Jean Alexandre, juin 1986.
La révérence au Livre 1
OU LE BEL ÉTRANGER 2
Comment référons-nous nos actes au Livre ? Nos actes et le reste. En un
sens question stupide, car elle amène une première réponse qu'on a presque
honte de mentionner : "En le lisant !" Je le fais cependant,
car il me semble qu'on est fort tenté aujourd'hui d'oublier cette banalité.
C'est du moins mon expérience au sortir du synode réformé de notre région
languedocienne : on y a voté sur le sujet un texte, sans aucun doute de haute
tenue, mais qui ressortit plus au genre de la confession de foi qu'à celui de
la réflexion sur l'expérience. On a envisagé le pourquoi, non le comment. Je le
regrette d'autant plus vivement que je crains de trouver là la propension
générale.
Or, la réponse la plus pratique serait vraiment la plus utile. La
réponse qui dirait comment serait à mes yeux celle qui intéresserait au
premier chef l'ensemble du peuple des croyants et des cherchants.
C'est cette voie qui mérité d'être explorée avant toute autre.
Deux ordres de réflexion me paraissent s'imposer, en un premier temps,
dans cette exploration.
COMME ATISI LE TAïTOQ
En premier lieu, si l'on se demande comment les croyants réformés se
réfèrent au Livre, on doit répondre qu'il est difficile de s'en faire une idée
dans la mesure où ils ne le lisent manifestement que fort peu.
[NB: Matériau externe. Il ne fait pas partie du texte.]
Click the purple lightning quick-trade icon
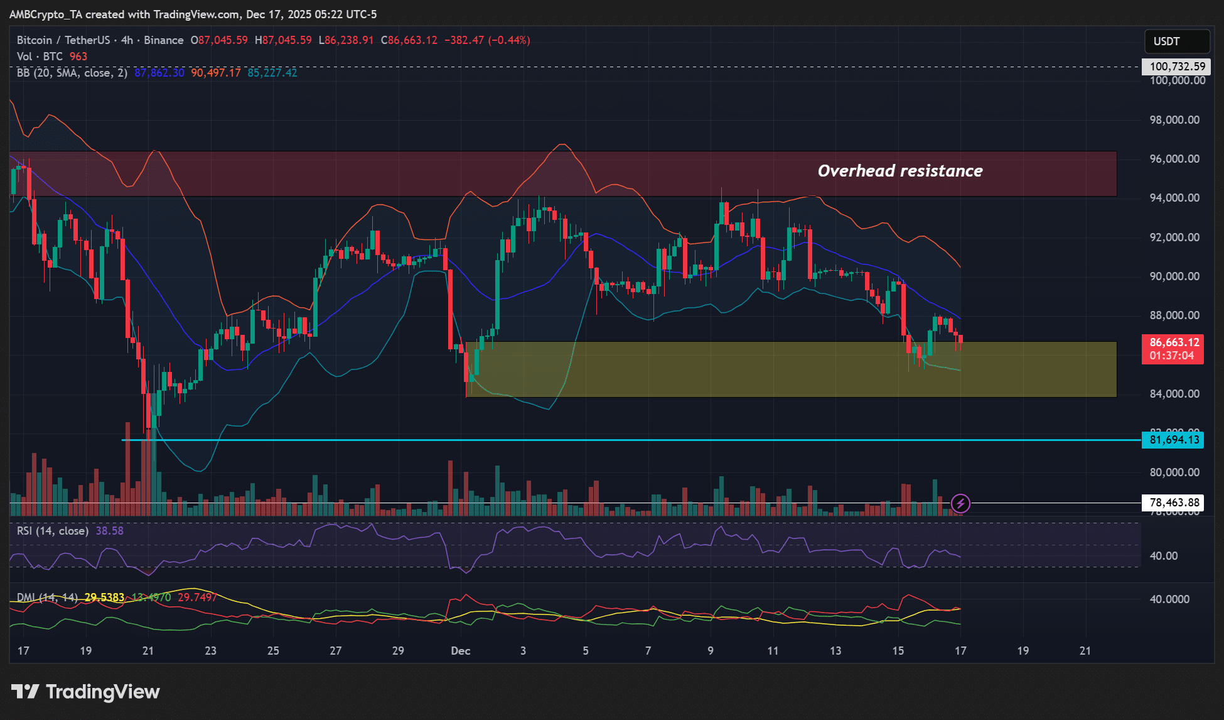1224x720 pixels. (x=960, y=502)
Et plutôt que de
dire qu'ils s'y réfèrent, il vaudrait mieux constater que certains parmi eux –
pasteurs, penseurs, théologiens, biblistes – font le travail pour les autres et
à la place des autres. Je ne le leur reproche pas, ce n'est pas mon propos,
mais bien plutôt je m'interroge sur les raisons qui font que les autres ont souvent
démissionné. Le Livre, ils lui ont tiré leur révérence...
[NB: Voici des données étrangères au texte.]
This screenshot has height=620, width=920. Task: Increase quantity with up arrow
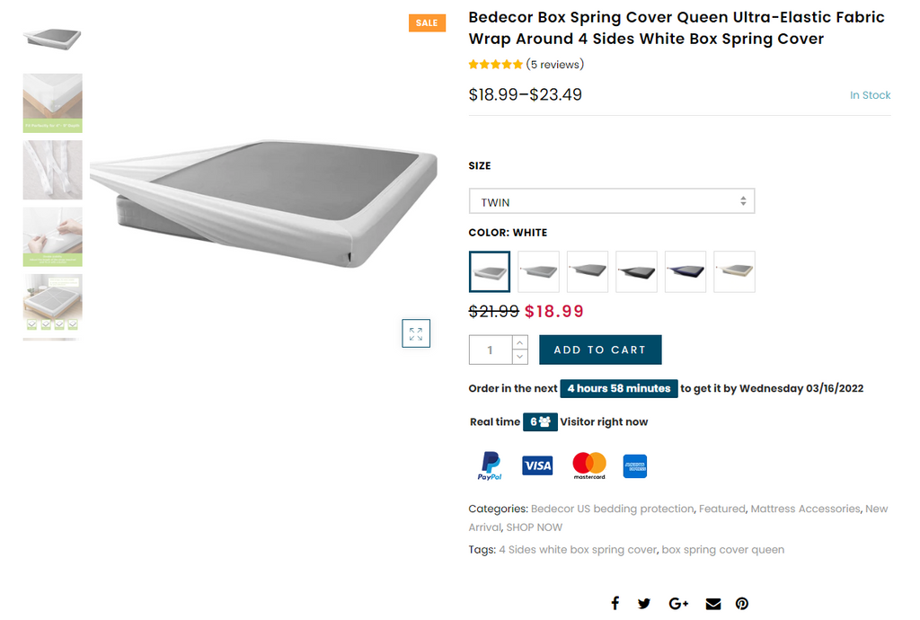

Cette démission présente d'ailleurs deux aspects. Les uns, devenus
incapables de trouver dans la pratique assidue du commerce avec le Livre un
quelconque avantage, réfèrent leur vie à une idéologie qui passe, au bien se
contentent de l'absence, de l'habitude, de la résignation. Ceux-ci s'éloignent
doucement du centre vivant de la foi réformée. Les autres réclament plus de
biblistes, plus de théologiens, plus de fournisseurs de Parole, bref, font donner
les suppléants. Ceux-là se lamentent sur la disparition des "grands
témoins d'autrefois". C'est bien dans ces deux cas que je vois une
démission.
On n'y trouve pas son plaisir, voilà pour moi la raison. La relation
avec le Livre me semble comparable à la relation amoureuse : il arrive parfois
un moment où le plaisir a disparu. Et c'est alors qu'on peut se demander si
tout avait été fait pour qu'il demeure. Si l'on avait suffisamment travaillé à
bâtir le couple. Si l'on avait assez combattu pour que la relation reste vraie.
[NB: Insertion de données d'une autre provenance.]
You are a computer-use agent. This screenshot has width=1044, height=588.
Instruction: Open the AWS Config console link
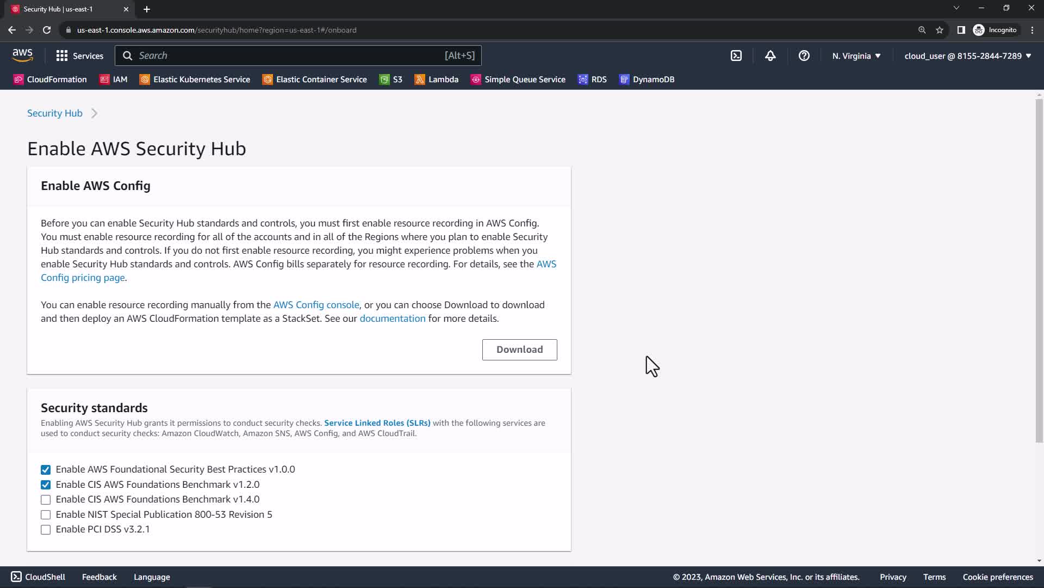[x=316, y=305]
Travail et combat sont les mamelles du plaisir de vivre ensemble. Et ce plaisir
est pur, il est le prix de la vie 3.
Travail et combat produisent le plaisir de vivre avec le Livre. Travail
entreprenant qui sache exploiter la richesse biblique. Combat virulent qui
arrache au Livre ses vérités. Plaisir violent 4 que ressent celui
qui a donné et reçu, reçu et donné.
Mais cela suppose que le Livre reste à nos yeux un bel étranger. Un
autre, toujours renouvelé et dont la venue suscite le désir. Or tous ou presque
sont d'accord, sans le dire, sur un point, qui est que l'on sait déjà tout de
lui, qu'on ne l'explorera jamais que pour retrouver toujours les mêmes
sempiternels accents. Fatigue des amants sans surprise.
Et pourtant comme il est autre, le Livre, et étranger, et mystérieux,
et voilé comme le poète touareg Atisi le Taïtoq5.
Et comme ceux qui luttent et combattent avec lui, contre lui et pour lui, ont
les yeux émerveillés, comme ce très vieux pasteur de mes connaissances, qui
venait d'y découvrir, il n'y a guère, une vérité neuve à révérer. La révérence
à l'égard du Livre, qui fait qu'on l'approche comme un beau mystère, quelle
merveille!
(Que les messieurs ici me permettent de préciser que si ma célébration
amoureuse au masculin les gêne, rien ne les empêche d'aborder l'Écriture comme
une belle étrangère quant à eux...)
LA VOIX DES HUMBLES
En second lieu, s'il est bon d'explorer les chemins d'une lecture
renouvelée du Livre, c'est parce que la théologie, de son côté, n'est l'art
d'être intelligent que dans des démarches secondes. Si la théologie ne se fonde
que sur les questions qu'elle pose directement au Livre, en fonction de ses
propres cheminements considérés comme premiers, on entre dans un cercle. On
n'obtient alors que les réponses correspondantes aux questions posées, et le
cercle petit à petit se resserre pour n'être plus à la
longue que l'étroit encerclement de nos ressassements.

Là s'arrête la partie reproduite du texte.